Once you find the line below that has "Viewport: 602px width, 387px height.", output it and every line after it exactly, stopping after the line that has "This screenshot has width=1389, height=868.", with no pictures.

▸ **Source material**

--*--

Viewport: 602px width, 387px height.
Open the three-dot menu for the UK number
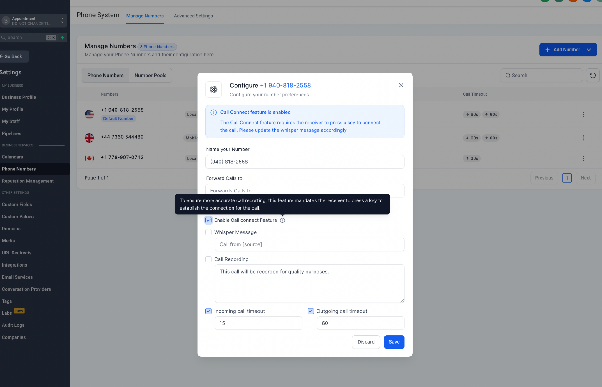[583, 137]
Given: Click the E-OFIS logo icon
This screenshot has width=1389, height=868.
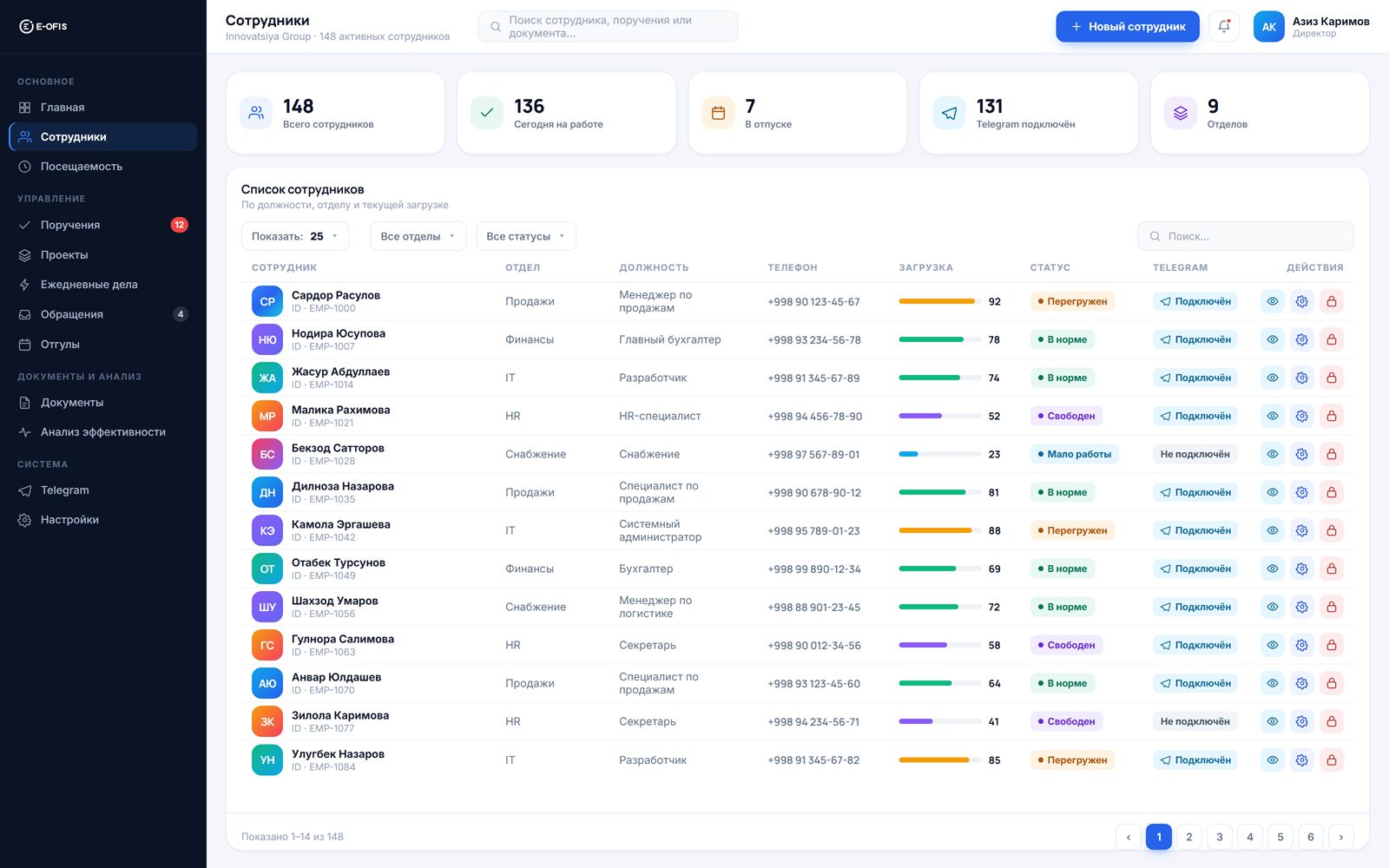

--*--

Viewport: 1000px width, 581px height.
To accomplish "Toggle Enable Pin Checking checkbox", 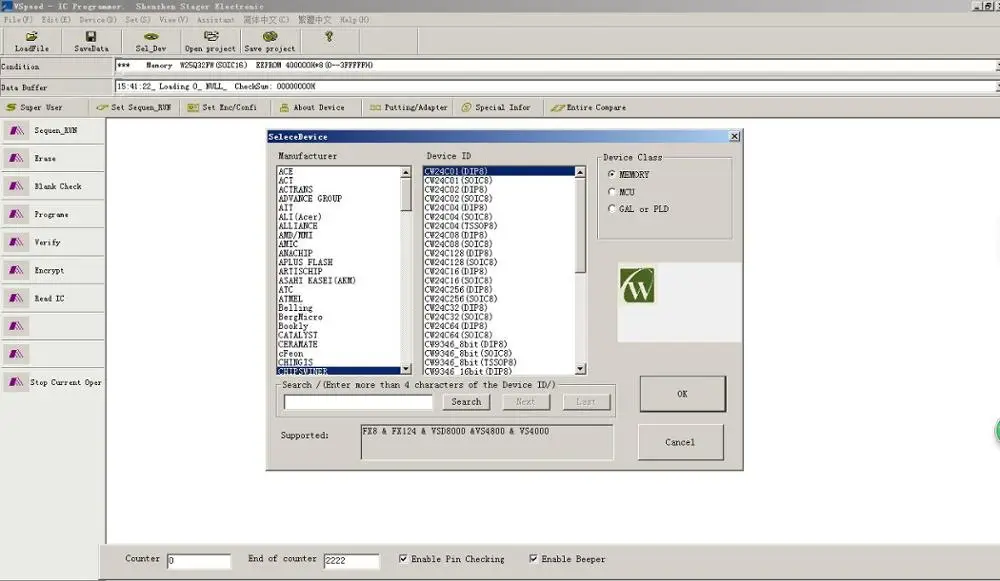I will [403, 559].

--*--

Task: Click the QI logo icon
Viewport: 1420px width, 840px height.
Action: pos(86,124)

--*--

▸ **Solution for this task**
Viewport: 602px width, 387px height.
Open the three-dot menu for the UK number
[583, 137]
Given: Click the E-OFIS logo icon
This screenshot has width=1389, height=868.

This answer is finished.